Advances in the use of AI in telehealth will no doubt continue. AI’s application in telehealth platforms is not just limited to potentially diagnosing a wide range of diseases (like analyzing data from tele-dermatological visits to more accurately diagnose skin cancer); but it can also improve the patient experience (by asking more pinpointed intake questions, for instance), make telehealth visits more efficient (by, for example, more rapidly analyzing a patient’s history for a physician in advance of a visit), and help ensure more effective treatment (with AI-generated follow-up adherence or refill calls). AI can reduce differences in clinical practice, improve efficiency, and prevent avoidable medical errors that can help with healthcare costs and improve health outcomes and the patient experience.

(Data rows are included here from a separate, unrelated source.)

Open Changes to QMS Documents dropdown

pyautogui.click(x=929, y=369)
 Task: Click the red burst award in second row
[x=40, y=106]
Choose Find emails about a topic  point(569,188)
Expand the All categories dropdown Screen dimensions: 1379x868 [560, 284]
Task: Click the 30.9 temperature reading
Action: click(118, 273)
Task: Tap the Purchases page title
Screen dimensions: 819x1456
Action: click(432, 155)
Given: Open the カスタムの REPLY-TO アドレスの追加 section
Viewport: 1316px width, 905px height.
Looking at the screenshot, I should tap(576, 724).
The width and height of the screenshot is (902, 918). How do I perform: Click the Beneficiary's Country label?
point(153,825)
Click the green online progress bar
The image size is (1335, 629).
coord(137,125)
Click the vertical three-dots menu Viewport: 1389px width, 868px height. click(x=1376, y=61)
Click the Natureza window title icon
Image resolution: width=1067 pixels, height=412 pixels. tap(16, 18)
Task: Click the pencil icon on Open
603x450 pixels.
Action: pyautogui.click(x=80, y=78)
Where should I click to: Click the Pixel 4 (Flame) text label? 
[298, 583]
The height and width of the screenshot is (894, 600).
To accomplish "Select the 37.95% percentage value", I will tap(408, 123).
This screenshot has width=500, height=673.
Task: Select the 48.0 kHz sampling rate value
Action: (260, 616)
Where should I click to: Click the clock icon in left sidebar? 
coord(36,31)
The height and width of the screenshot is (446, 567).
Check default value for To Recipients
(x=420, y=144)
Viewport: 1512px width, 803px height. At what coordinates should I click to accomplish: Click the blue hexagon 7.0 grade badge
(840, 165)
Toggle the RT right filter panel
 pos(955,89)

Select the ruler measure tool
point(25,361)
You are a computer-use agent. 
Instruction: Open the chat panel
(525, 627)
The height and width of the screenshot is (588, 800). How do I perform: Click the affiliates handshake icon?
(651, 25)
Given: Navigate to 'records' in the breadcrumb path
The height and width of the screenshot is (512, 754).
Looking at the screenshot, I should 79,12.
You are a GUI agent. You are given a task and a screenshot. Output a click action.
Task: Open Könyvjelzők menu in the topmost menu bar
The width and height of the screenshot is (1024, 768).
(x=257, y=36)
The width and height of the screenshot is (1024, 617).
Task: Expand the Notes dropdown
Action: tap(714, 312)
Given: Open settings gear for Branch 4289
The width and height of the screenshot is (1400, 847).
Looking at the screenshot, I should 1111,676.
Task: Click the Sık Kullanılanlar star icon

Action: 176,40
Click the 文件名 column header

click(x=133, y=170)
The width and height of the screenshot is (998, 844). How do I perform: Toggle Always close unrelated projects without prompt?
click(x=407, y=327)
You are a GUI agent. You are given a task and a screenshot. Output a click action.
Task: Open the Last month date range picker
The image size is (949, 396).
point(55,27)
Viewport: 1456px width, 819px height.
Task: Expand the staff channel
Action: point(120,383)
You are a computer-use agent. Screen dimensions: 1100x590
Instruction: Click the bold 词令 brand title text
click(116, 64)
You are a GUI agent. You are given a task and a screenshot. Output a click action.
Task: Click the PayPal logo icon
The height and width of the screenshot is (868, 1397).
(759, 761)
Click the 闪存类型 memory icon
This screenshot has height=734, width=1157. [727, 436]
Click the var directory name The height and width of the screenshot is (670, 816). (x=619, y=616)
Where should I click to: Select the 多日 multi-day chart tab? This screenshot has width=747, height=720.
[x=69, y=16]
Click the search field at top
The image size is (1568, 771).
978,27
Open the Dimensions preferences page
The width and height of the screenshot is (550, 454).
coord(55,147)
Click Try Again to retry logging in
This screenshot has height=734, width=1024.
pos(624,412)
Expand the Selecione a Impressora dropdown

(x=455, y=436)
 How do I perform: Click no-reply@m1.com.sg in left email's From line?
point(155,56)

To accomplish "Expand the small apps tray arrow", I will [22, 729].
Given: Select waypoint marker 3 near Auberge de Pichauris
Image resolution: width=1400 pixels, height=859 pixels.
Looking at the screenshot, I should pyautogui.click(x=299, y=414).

But a fundamental component to achieving a safe and effective deployment of AI in telehealth services is ensuring that AI developers, telehealth platforms, and the physicians that leverage these tools have the necessary legal and regulatory guardrails in place. This includes addressing the application of current privacy and data security regimes, how telehealth providers supervise the use of AI technology to ensure compliance with CPOM laws, and how telehealth providers address growing disparities in access to care.